GROWING up in rural Scotland in the 1970s couldn't have been further from the hell of Burma in the Second World War but it hung like a black cloud in the form of my grandfather, David Warden Hay. He was a brave man, a war hero with the medals to prove it, who had volunteered the day the Second World War was declared. Family legend has it that he marched down to the recruiting office with his pals from Govan and his Territorial Army comrades to do his duty for God, King and Country.

He was a member of the King Own Scottish Borderers, long disbanded, and in many ways the war years were the best of his life. He thrived on the adventure, the comradeship, the sense of purpose and rose up the ranks, eventually becoming a captain but there was a terrible price to pay. That price was falling into the hands of the Japanese and ending up in a prisoner of war camp in Burma.

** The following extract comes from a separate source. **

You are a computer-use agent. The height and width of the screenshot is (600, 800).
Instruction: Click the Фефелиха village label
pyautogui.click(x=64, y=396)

No one knows what he endured – he wouldn't talk of such things – but he was left a broken man, both physically with malaria and mentally. My mother recalled him waking up screaming with night terrors when she was a child.

He drew solace from the veterans' Burma Star Association but he was a difficult, disappointed man. I recall him throwing one of my toys out of the window as it was stamped Made in Japan and I shudder to think what would have happened had my dad dared buy a Japanese car. Sunday lunches were a nightmare for my sister and myself. He would explode if food was left on our plates. At the time I didn't understand why.

He died when I was just a child, and so much of what he did in the war as a member of the Forgotten Army has sadly been forgotten once more. But his medals have pride of place in my house.